The regression analysis method was used to investigate the correlations between the average salt content of 0–140 cm soil layer, survival rate, yields and MDI years. The best fitting function was selected based on the coefficient of determination (R²). Regression analysis was performed with Origin 9.1 (OriginLab, Inc., Hampton, MA, USA). The measurement data were analyzed using the one-way analysis of variance (ANOVA) method. By calculating Pearson correlation coefficient, the correlations between survival rate, yield and MDI years, soil average salinity, SAR and CSER of the soil were determined. And SPSS Statistics 20.0 was used for statistical analysis (IBM, Armonk, NY, USA).

3. Results and Analysis

3.1. Soil Salinity Distribution

Figure 3 showed the distribution of soil salt in April and October in the first year of MDI, and the change of salt in the cotton field using 1–6 a of MDI were shown in Figure 4. The application of MDI significantly changed the salt distribution characteristics (Figure 3). This means that the salt contents in the MDI zone were lower after irrigation and salt accumulated in the bare land between plastic films. After 1 a using MDI, the average salt content of soil surface layer under drip irrigation lateral was 40.57 g kg⁻¹, and the salt content of bare surface layer between plastic films was 72.46 g kg⁻¹. After the first MDI period (from April to October), the soil salinity of 0–80 cm was decreased overall, and the average salt content decreased from 28.79 g kg⁻¹ to 25.93 g kg⁻¹. Part of the salt accumulated in soil at 80–140 cm, the salt content increased from 8.87 g kg⁻¹ to 10.86 g kg⁻¹, and part of the salt was leached into the deeper layer of the soil.

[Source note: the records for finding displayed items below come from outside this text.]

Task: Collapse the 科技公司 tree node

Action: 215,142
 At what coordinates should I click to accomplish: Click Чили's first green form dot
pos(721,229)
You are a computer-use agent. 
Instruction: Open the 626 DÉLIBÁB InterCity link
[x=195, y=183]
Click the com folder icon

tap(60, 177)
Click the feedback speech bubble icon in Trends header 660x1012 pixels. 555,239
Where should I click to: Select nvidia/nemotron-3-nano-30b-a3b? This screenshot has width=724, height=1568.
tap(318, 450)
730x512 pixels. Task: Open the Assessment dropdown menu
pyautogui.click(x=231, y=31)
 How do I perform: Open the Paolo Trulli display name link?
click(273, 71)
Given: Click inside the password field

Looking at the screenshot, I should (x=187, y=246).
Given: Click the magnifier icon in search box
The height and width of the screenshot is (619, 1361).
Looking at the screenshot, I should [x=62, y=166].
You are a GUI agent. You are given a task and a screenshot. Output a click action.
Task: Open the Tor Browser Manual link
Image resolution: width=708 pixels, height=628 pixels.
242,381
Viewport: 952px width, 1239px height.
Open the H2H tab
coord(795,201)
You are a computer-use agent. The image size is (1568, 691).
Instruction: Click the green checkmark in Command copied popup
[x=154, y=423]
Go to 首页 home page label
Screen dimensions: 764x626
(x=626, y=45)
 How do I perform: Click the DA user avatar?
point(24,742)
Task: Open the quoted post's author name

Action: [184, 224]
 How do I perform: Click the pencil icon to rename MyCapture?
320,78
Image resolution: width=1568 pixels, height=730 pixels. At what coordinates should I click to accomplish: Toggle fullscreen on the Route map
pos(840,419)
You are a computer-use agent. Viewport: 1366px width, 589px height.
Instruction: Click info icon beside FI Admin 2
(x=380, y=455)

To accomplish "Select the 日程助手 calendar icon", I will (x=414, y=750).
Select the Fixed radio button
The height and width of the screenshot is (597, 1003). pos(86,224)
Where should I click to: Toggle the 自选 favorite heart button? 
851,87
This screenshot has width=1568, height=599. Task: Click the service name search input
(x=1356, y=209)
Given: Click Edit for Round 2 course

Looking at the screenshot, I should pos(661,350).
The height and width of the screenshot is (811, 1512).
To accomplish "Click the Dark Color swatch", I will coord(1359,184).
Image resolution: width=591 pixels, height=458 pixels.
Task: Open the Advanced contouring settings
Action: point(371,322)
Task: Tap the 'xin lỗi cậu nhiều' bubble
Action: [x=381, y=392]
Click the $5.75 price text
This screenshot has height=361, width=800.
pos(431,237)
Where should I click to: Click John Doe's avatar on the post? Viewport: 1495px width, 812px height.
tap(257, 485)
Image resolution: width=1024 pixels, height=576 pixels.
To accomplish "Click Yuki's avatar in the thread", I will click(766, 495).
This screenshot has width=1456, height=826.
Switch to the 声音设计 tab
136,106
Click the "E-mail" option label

Figure 4a revealed that salts were concentrated on the surface in the saline-alkaline cotton field from the beginning of the study until 3 a. The salt content of all depths generally decreased over time with the application of MDI, and the salt content was relatively uniformly distributed in the studied soil layers within 4 a period. The salt content was 52.65–58.49 g kg⁻¹ in the surface layer after 1 a and decreased to 11.00–14.23 g kg⁻¹ in the period 3 a, and the salt content of 80 cm and soil layers above decreased to less than 5.51 g kg⁻¹. The salt content of 0–140 cm soil layer in saline-alkaline cotton field basically remained below 6.21 g kg⁻¹ after 4 a.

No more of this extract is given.